We're trying to configure our new RSA Risk-based Authentication (aka Adaptive Auth) solution to work with our SA4500. We have configured the RSA auth server, added it to our realm and imported the .js file to the custom sign-in page, as well as modifying the LoginPage.thtml with the script tags as indicated by the EMC/RSA implementation guide..
A quick note about our RSA topology: We currently have all of our RSA infrastructure BEHIND the firewall in our LAN, aka not on the DMZ not exposed to the internet at all. This is the part that's got me stumped.. when designing this solution, RSA told us that we did not need to expose any of our Adaptive Auth servers to the internet and that the SA4500 was supposed to intermediate all of the requests to those servers. The problem I have with that answer is this: When a user hits the Juniper login page, and inputs their LDAP credentials (we're using RSA as a secondary auth server), they are redirected to an RSA URL, which returns a 404 error. This is due to the fact that the URL redirect is of the form https://rsaserver.company.com, which doesn't resolve because it's not exposed to the internet.

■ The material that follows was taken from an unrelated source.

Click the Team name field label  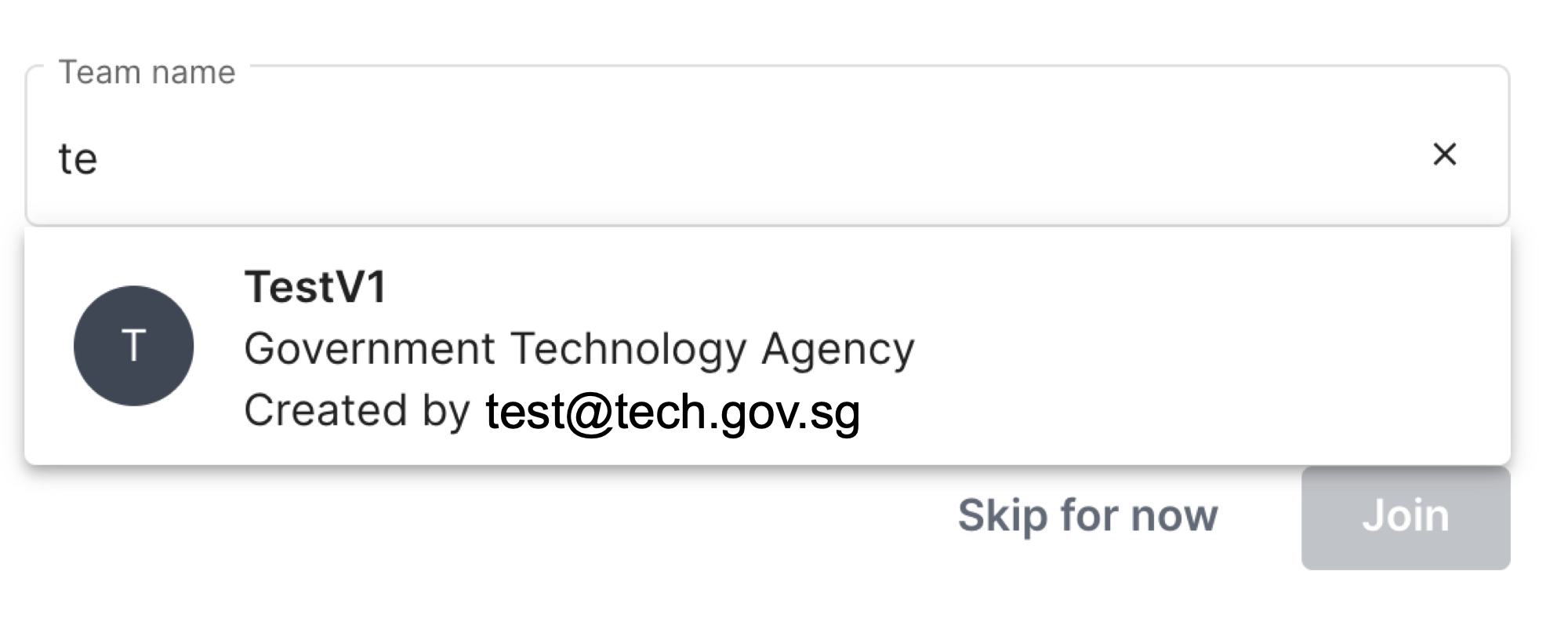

First, has anyone seen this deployment architecture, and second, has anyone gotten it working?
All suggestions/comments/criticisms welocome.
I believe the Adaptive Authentication Adapter should be reachable from the internet.

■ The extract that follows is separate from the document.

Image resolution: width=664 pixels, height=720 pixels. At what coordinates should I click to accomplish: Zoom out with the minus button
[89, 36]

to prove this from the internal network access the SA , once the user is authenticated this will forward you to https://rsaserver.company.com after which you should be authenticated and presented with the bookmark page.
You should be able to set up an Authorisation Only sign-in policy (and associated role and resource policy) to enable access to the internal URL needed during login.
You can tie down which URLs are accessible with the resource policy but remember anything allowed can be access unauthenticated.
The RSA Adaptive Authentication Adapter (adapters-juniper-aa webapp), needs to be accessible from the user's device.
There is a redirect to this URL and this url actively collects the device prints and if necessary front-ends the step-up authentication.